- **Provided passage**:
Order, Supreme Court, New York County (Debra A. James, J.), entered on or about May 2, 2017, which denied the petition to vacate an arbitration award terminating petitioner's employment as a schoolteacher, and confirmed the award, unanimously affirmed, without costs.
The court properly denied the petition and confirmed the award. Petitioner failed to meet her burden of showing any ground that would warrant vacatur (Education Law § 3020–a[5]; CPLR 7511[b][1] ) or that the award was arbitrary and capricious or unsupported by adequate evidence (see City School Dist. of the City of N.Y. v. McGraham, 17 N.Y.3d 917, 919, 934 N.Y.S.2d 768, 958 N.E.2d 897 [2011]; Matter of Asch v. New York City Bd./Dept. of Educ., 104 A.D.3d 415, 418–419, 960 N.Y.S.2d 106 [1st Dept. 2013] ). The Hearing Officer's determination sustaining charges of incompetency is amply supported by the evidence, including six written reports of formal and informal observations of petitioner's teaching over the course of two years. While the Hearing Officer found that the testimony of the assistant principal was not credible, he did credit her written contemporaneous reports of formal observations, as well as the testimony and observation reports of the school principal and a peer intervention observer, all of whom consistently found petitioner's teaching and classroom management skills to be unsatisfactory. There exists no basis to disturb the Hearing Officer's credibility determinations and his weighing of the evidence (see Matter of Asch, at 420, 960 N.Y.S.2d 106), and petitioner's assessment of the quality of her lessons was insufficient to overcome the evidence of her deficiencies.

- **Data extract**:
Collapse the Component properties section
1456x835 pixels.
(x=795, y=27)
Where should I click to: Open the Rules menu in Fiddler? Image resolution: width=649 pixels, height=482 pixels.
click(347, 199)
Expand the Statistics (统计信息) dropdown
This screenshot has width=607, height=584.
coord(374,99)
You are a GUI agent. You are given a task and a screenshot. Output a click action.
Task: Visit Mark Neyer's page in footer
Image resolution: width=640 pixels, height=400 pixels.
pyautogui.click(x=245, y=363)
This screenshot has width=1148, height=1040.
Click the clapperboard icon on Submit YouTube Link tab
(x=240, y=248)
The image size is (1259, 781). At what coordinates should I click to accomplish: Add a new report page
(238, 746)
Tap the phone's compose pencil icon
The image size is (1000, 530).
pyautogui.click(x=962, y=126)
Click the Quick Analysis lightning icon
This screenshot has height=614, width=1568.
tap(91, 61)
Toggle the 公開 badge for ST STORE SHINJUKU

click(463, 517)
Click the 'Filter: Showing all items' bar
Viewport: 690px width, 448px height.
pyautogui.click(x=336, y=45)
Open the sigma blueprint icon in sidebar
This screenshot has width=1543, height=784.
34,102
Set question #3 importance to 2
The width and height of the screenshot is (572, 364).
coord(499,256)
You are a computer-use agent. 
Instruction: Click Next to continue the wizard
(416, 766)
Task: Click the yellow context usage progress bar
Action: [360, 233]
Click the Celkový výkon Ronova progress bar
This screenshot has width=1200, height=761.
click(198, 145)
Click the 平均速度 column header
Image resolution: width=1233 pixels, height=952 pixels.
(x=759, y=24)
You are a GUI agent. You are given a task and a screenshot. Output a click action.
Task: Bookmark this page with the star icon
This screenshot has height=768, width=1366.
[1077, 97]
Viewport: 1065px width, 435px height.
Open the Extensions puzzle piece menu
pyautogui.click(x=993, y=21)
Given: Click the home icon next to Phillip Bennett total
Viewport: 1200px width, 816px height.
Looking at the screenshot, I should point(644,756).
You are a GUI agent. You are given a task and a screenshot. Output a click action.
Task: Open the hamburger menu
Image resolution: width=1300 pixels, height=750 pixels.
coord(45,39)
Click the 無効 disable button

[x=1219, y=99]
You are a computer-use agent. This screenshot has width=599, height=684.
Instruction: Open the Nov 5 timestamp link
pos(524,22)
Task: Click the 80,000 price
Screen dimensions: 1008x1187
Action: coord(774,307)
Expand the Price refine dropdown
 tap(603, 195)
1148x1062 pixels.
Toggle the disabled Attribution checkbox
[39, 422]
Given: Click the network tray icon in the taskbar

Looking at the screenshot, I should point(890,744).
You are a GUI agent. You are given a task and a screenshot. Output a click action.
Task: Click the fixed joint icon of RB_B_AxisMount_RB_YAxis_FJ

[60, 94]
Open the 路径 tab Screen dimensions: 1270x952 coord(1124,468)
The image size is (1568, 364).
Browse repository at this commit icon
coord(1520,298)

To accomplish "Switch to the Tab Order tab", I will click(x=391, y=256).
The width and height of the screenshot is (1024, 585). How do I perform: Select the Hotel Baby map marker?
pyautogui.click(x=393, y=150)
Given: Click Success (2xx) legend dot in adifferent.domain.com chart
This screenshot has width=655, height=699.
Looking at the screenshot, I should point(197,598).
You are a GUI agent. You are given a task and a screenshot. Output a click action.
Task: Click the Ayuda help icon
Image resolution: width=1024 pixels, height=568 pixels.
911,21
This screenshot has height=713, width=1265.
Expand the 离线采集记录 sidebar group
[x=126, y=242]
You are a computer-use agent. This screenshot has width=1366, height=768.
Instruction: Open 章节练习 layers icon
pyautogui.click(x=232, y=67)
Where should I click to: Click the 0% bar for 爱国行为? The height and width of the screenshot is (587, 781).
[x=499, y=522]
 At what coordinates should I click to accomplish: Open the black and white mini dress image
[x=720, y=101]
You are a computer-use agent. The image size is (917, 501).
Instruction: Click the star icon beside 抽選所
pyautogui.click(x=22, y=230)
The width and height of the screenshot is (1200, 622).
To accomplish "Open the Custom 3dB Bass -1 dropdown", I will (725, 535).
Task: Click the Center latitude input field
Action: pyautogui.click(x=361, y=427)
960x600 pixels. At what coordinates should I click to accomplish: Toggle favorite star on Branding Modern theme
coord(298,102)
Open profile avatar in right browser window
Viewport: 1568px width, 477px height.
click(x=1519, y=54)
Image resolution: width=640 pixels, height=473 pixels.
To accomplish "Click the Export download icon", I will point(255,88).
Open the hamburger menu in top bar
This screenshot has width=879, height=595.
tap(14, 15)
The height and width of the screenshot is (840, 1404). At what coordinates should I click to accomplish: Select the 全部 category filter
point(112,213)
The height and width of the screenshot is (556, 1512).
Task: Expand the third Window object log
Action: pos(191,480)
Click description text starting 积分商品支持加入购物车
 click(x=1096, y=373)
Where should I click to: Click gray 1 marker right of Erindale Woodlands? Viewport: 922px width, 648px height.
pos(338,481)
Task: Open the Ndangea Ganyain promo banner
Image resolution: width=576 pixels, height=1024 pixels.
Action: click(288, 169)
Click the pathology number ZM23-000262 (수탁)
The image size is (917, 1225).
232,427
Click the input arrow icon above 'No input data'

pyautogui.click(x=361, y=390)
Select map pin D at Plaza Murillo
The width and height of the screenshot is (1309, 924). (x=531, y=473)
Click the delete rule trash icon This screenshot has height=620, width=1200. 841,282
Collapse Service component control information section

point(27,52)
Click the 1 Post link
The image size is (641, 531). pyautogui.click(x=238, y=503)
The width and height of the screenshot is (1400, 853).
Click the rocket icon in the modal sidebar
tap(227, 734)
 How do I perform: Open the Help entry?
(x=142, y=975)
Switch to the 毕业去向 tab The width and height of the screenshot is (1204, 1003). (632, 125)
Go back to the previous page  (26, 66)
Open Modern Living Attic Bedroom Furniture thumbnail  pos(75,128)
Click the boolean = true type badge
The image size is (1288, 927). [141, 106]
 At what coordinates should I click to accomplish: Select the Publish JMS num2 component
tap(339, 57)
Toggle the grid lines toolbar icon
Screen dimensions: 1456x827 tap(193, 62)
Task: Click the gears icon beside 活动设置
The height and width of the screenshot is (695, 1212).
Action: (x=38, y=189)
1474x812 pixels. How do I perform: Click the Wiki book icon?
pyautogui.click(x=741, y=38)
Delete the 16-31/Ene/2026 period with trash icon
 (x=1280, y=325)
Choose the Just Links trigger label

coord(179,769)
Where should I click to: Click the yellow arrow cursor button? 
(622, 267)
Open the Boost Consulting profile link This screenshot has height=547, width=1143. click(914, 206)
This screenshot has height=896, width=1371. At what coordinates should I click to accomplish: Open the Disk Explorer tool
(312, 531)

- **What is needed**:
Repeat the appellate decision verbatim from "Order, Supreme Court, New" to "affirmed, without costs.". The records come from a source unrelated to the appellate decision.

- **Written solution**:
Order, Supreme Court, New York County (Debra A. James, J.), entered on or about May 2, 2017, which denied the petition to vacate an arbitration award terminating petitioner's employment as a schoolteacher, and confirmed the award, unanimously affirmed, without costs.